De Young (1986), Gardner (1991) e Cárdenas (2000) analisam que, mesmo não havendo intencionalidade no relato da criança, seja porque ela reproduz o que um adulto de sua confiança tenha lhe instruído a dizer ou a acreditar, seja porque o adulto esteja convencido de que a criança foi abusada, devemos ter a cautela com declarações do tipo crianças nunca mentem. Também devem ser tomadas com certa reserva e cuidado afirmações que defendem que as crianças não são capazes de fabricar histórias de abuso sexual, como argumentou Summit (1983). Ele próprio, anos mais tarde, veio a admitir que a criança é capaz de mentir.
De acordo com Maluf, vice-presidenta da Associação Brasileira de Psicopedagogia, em reportagem á Revista Escola (2004), a criança (até os eis anos de idade), do ponto de vista cognitivo, não possui desenvolvimento capaz de diferenciar um engano intencional (mentira) de seus jogos de faz-de-conta (fantasia), ou se o que lhe transmitem é verdade ou mentira do ponto de vista factual. Pata a psicopedagoga, a criança, até essa idade, não tem um compromisso com a realidade.
Mediante essas explicações, podemos compreender que é com certa facilidade que a criança toma por verdadeiras as histórias contadas pelos pais, desde mentiras socialmente aceitas, como a crença no Papai Noel, até aquelas envolvendo maus-tratos.

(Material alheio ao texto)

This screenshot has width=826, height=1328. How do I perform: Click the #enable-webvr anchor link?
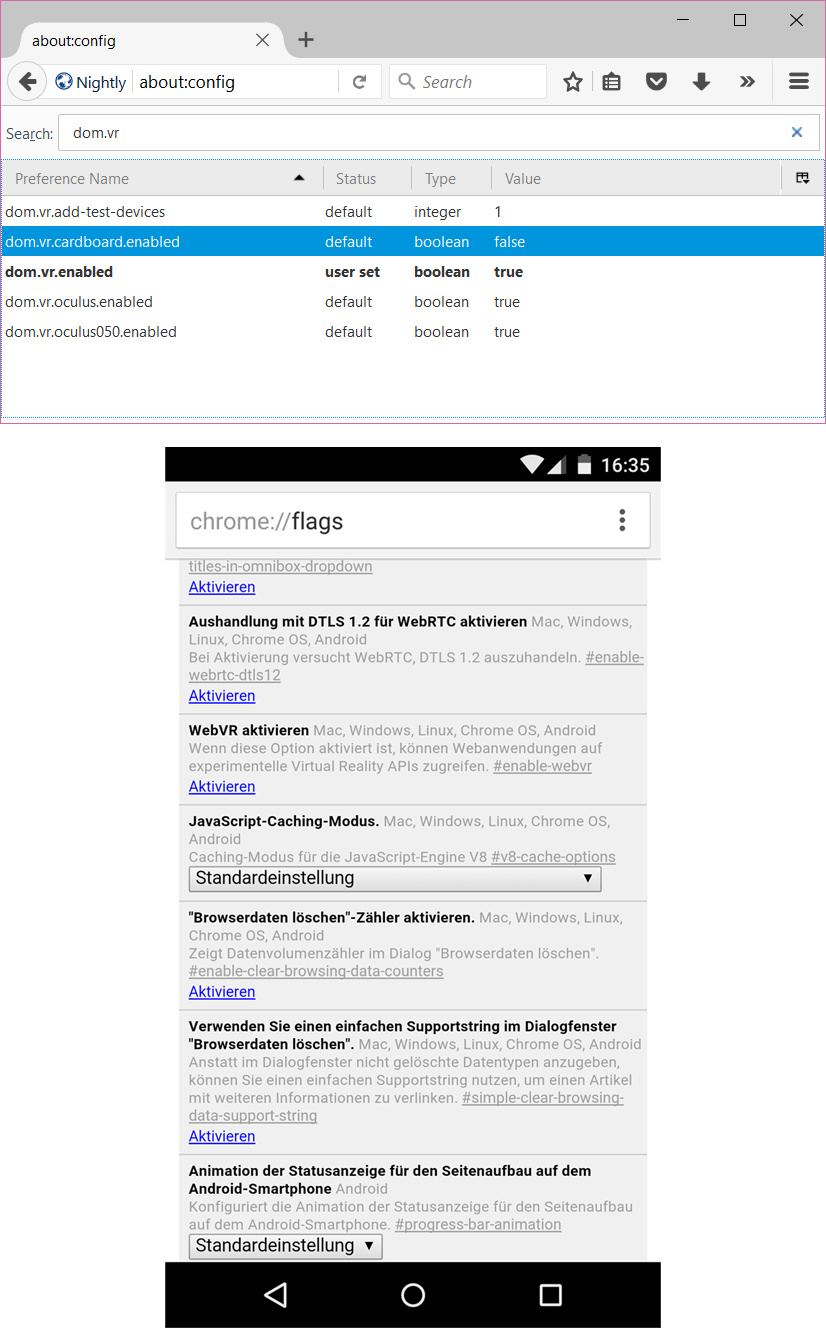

Nesse sentido, Gardner (1991) é contumaz ao afirmar que os profissionais, que buscam na palavra da criança a verdade factual para a comprovação de um abuso sexual, negligenciam o fato de que os filhos são influenciados pelos genitores, especialmente pelo genitor-guardião (mãe) que geralmente é o responsável pela acusação e intenção de afastamento de pais e filhos. O autor explica que, no caso de haver litígio, o genitor-guardião seria capaz de programar os filhos para acreditar em uma história de maus tratos e violência. Critica, ainda, o processo utilizado por esses profissionais na avaliação de crianças menores de cinco anos quanto ao entendimento sobre conceitos de verdade e mentira, dada a falta de respaldo científico e metodológico.